TAREFAS A REALIZAR:
a. Segundo o relato sobre Boshir Ullah, em que dia ele chegou à costa de Bangladesh?
b. Cite todas as pessoas da família que chegaram a Bangladesh junto com Boshir, conforme o relato sobre Boshir Ullah.
c. Prossiga com o relato sobre Boshir Ullah, começando logo depois da última frase.

── TEXTO DO EXERCÍCIO ──

Boshir Ullah é um refugiado de 25 anos que chegou recentemente a Bangladesh, vindo de Mianmar. Ele chegou à costa de Bangladesh em 28 de janeiro de 2018, mais de cinco meses após o último êxodo de refugiados rohingyas ter começado no final de agosto. Boshir é de um vilarejo com cerca de 50 casas no distrito de Buthidaung. Ele chegou a Bangladesh com sua esposa de 20 anos, Sundara, sua mãe de 60 anos, Dutu, e seus três filhos pequenos, Hussain Ara, Bushera e Ferungada, de três, cinco e um ano, respectivamente. Um dia depois de chegar, a família foi até o ponto de entrada em Sabrang, no sul da península, onde uma equipe de MSF realiza triagem nutricional de crianças, verifica a condição médica dos recém-chegados e aplica vacinas. Naquele dia, 41 pessoas chegaram a Sabrang após uma semana inteira sem recém-chegados. Alguns deles disseram que entre mil e 1.200 outros estavam esperando para pegar um barco no rio Naf. Nos dias seguintes, várias centenas de pessoas chegaram a Bangladesh.

───
── TRECHOS DOS DADOS ──

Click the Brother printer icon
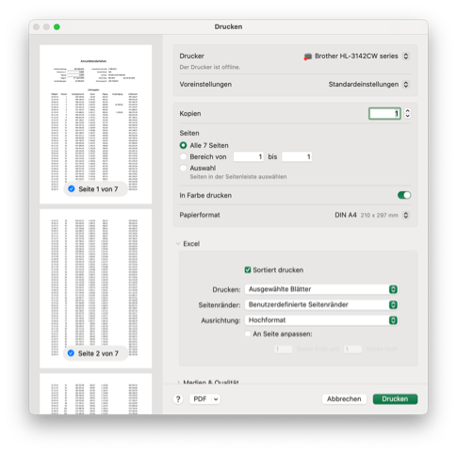Image resolution: width=457 pixels, height=453 pixels. (308, 57)
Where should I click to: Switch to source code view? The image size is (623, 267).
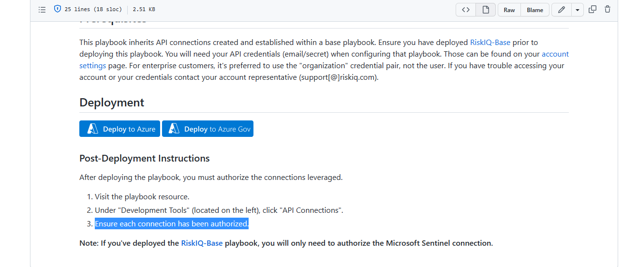466,10
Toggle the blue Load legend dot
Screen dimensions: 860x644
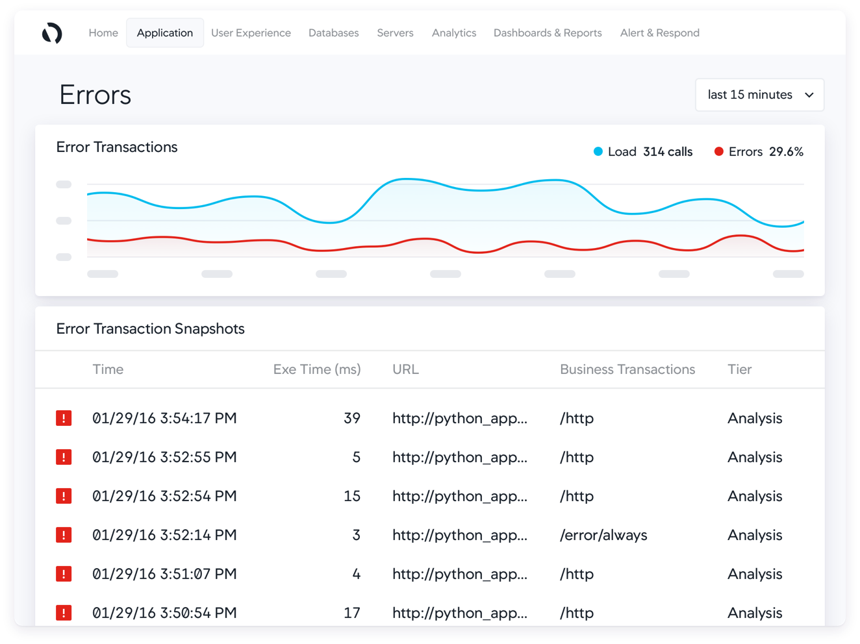coord(598,152)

───

RESULTADOS DAS TAREFAS:
a. Em 28 de janeiro de 2018.

b. Sundara (a esposa), Dutu (a mãe) e os três filhos: Hussain Ara, Bushera e Ferungada.

c.
A incerteza

“Eu esperava que a violência acabasse um dia. Eu esperava por boas notícias que nunca chegavam. Aguardei por um mês, dois meses, mas a situação não mudava, então decidimos fugir. Se os militares me vissem, eu seria espancado. Eles nos usaram para trabalho forçado. Eu só tinha permissão para ficar em um só lugar. Os militares prendiam as pessoas sem nenhuma justificativa. Eu não dormi nos últimos oito dias. Cerca de 500 pessoas moravam na minha aldeia. Alguns já estão em Bangladesh. Outros estão tentando vender pertences para arrecadar dinheiro e vir. As pessoas estão desesperadas para fugir.”

A decisão

“Eu não tinha nenhum parente em Bangladesh e nunca tinha estado aqui antes. Minhas duas tias e meu avô ainda estão em Mianmar. Eles queriam vir, mas não podem. Primeiro porque eles precisam vender suas vacas e cabras para obter o dinheiro necessário. Nós não tínhamos nenhuma escolha a não ser fugir. Eu não queria ficar por mais tempo.”

“Antes de pegar um barco, esperamos por dois dias na floresta e depois chegamos à costa do rio. Tivemos que pagar 40.000 kyat cada (um pouco mais de 86 reais) para chegar até aqui. Nós deixamos todos os nossos pertences em casa. Não temos graves problemas de saúde, mas a jornada foi muito dura.”